会社設立の前後は、届出や手続きに追われる慌ただしい時期です。
そのなかでも、法人口座の開設は取引先への支払いや売上の入金に直結するため、できるだけ早く済ませたいと考える方は多いのではないでしょうか。
法人口座の開設にかかる期間は金融機関の種類によって大きく異なり、ネット銀行であれば最短即日〜2週間程度で開設できるケースもあります。
ただし、開設スピードだけで金融機関を選ぶと、あとから不便に感じる場面が出てくる可能性もあります。
この記事では、法人口座を早く開設したい方に向けて、金融機関の種類ごとの開設期間の目安や、ネット銀行で開設するメリット・注意点、審査が遅くなる原因と事前にできる対策を解説します。


目次
金融機関ごとの法人口座の開設にかかる期間の目安
法人口座の開設にかかる期間は、金融機関の種類によって大きく異なります。
以下の表は、主な金融機関の種類ごとに、開設までの目安期間やコスト面の特徴を整理したものです。

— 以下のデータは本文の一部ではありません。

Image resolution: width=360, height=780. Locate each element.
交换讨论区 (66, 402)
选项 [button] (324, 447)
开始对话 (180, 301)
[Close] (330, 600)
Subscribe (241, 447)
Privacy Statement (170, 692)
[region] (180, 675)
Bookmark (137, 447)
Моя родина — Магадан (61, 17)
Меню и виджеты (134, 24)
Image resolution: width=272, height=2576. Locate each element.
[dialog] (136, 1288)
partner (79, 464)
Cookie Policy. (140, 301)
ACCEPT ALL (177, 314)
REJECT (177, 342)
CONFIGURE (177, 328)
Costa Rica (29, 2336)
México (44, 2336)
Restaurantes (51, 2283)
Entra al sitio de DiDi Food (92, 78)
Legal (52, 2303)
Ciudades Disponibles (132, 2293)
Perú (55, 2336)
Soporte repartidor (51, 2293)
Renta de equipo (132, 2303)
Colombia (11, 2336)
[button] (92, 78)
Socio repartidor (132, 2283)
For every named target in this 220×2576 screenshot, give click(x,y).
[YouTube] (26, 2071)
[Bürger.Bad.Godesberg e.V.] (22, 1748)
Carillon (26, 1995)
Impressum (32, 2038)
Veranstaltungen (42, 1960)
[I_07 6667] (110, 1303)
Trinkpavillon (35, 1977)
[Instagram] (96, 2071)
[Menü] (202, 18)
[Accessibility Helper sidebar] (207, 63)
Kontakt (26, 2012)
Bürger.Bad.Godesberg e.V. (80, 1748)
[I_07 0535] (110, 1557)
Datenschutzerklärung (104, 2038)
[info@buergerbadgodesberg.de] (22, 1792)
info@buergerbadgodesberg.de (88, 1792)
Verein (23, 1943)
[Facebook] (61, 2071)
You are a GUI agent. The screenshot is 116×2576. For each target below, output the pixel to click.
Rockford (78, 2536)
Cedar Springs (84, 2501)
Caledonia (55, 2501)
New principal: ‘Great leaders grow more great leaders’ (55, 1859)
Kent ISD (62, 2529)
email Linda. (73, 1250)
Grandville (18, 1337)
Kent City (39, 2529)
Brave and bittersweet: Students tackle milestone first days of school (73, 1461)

| 比較項目 | 都市銀行(メガバンク) | 地方銀行・信用金庫 | ゆうちょ銀行 | ネット銀行 |
|---|---|---|---|---|
| 創業期法人への対応 | 事業実態や資料を厳格に確認される傾向がある | 創業期の法人にも対応する金融機関が多い | 創業期でも申し込み可能 | 創業期の法人にも対応する金融機関が多い |
| 開設までの目安期間 | 約2~4週間 | 約2~4週間 | 約3~4週間(例年3~6月は2カ月程度) | 即日~2週間程度 |
| 振込手数料の水準 | 110~990円程度 | 金融機関により異なる(都市銀行と同程度~やや安い水準) | 110円程度 | 100円程度 |
| ネットバンキング月額利用料 | 無料~月2,200円程度(プランにより異なる) | 無料~月2,200円程度(金融機関により異なる) | 月1,100円~ | 無料が多い |
| 公的な支払いへの対応 | 原則いずれも対応 | 原則いずれも対応(信用金庫のダイレクト納付は金庫による) | 原則いずれも対応 | 銀行による |
開設までの期間だけを見ると、ネット銀行が最も短く、即日〜2週間程度で開設できる傾向があります。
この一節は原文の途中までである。